(Beginning of Data)
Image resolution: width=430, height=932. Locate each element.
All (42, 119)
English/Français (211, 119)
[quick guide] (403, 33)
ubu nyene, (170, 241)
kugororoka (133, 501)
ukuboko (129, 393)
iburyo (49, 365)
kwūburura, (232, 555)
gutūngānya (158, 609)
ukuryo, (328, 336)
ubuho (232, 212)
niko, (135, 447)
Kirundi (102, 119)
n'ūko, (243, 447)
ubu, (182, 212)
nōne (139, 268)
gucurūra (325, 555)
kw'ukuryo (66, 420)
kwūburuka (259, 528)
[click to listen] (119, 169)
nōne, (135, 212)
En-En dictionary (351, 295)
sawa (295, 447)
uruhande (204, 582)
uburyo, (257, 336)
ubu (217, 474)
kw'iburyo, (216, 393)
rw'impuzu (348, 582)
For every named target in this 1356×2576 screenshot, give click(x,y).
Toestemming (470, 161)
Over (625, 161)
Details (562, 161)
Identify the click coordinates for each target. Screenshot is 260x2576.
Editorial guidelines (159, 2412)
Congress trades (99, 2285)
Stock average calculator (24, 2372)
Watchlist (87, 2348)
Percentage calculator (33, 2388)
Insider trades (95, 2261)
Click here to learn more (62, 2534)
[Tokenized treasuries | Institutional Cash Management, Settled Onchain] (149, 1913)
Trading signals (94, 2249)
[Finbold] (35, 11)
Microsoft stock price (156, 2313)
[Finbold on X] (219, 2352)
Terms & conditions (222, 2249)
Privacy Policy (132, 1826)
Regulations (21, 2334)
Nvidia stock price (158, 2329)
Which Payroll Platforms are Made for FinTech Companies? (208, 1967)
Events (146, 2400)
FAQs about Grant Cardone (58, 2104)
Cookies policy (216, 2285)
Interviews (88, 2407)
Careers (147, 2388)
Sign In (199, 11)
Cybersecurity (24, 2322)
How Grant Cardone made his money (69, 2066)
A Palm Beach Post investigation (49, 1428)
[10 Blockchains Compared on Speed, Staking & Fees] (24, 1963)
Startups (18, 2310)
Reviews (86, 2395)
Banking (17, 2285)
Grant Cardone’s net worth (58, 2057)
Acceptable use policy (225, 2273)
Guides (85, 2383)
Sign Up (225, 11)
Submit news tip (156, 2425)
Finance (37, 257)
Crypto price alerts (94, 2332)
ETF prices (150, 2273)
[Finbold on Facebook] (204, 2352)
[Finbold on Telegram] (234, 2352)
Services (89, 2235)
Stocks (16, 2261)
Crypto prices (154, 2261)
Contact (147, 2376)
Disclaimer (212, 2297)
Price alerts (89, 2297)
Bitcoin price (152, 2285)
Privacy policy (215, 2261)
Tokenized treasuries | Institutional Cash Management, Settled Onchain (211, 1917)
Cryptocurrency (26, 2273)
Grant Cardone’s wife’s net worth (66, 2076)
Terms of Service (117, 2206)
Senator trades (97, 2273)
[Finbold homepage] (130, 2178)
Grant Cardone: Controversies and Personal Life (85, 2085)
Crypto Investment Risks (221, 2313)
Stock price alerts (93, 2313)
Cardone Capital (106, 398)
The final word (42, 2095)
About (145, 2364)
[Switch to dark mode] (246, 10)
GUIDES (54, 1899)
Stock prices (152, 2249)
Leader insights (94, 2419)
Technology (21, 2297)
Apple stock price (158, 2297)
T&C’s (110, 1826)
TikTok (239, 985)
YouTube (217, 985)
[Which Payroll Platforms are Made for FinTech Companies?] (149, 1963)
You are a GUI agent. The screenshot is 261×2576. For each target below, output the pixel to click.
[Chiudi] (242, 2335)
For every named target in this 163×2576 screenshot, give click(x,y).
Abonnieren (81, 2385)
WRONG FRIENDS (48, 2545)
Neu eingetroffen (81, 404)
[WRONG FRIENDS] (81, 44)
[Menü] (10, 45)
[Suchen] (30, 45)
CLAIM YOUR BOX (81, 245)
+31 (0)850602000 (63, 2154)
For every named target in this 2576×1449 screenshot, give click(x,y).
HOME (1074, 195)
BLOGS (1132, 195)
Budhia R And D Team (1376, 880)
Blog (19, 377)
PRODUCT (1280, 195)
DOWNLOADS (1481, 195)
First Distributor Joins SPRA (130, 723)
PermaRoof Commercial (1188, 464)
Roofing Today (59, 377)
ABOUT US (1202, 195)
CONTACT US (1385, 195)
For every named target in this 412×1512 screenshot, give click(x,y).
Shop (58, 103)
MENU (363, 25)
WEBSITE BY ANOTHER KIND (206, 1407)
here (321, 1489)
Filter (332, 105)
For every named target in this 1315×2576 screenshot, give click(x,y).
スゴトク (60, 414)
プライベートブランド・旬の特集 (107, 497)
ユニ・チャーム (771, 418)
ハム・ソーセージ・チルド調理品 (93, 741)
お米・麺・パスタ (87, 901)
(End of Data)
**Aim of the task**
In the entries above, please find the line with "English/Français (211, 119)" and the line with "En-En dictionary (351, 295)", then write out exactly those two lines and every line between them, and nothing more.

**Written answer**
English/Français (211, 119)
[quick guide] (403, 33)
ubu nyene, (170, 241)
kugororoka (133, 501)
ukuboko (129, 393)
iburyo (49, 365)
kwūburura, (232, 555)
gutūngānya (158, 609)
ukuryo, (328, 336)
ubuho (232, 212)
niko, (135, 447)
Kirundi (102, 119)
n'ūko, (243, 447)
ubu, (182, 212)
nōne (139, 268)
gucurūra (325, 555)
kw'ukuryo (66, 420)
kwūburuka (259, 528)
[click to listen] (119, 169)
nōne, (135, 212)
En-En dictionary (351, 295)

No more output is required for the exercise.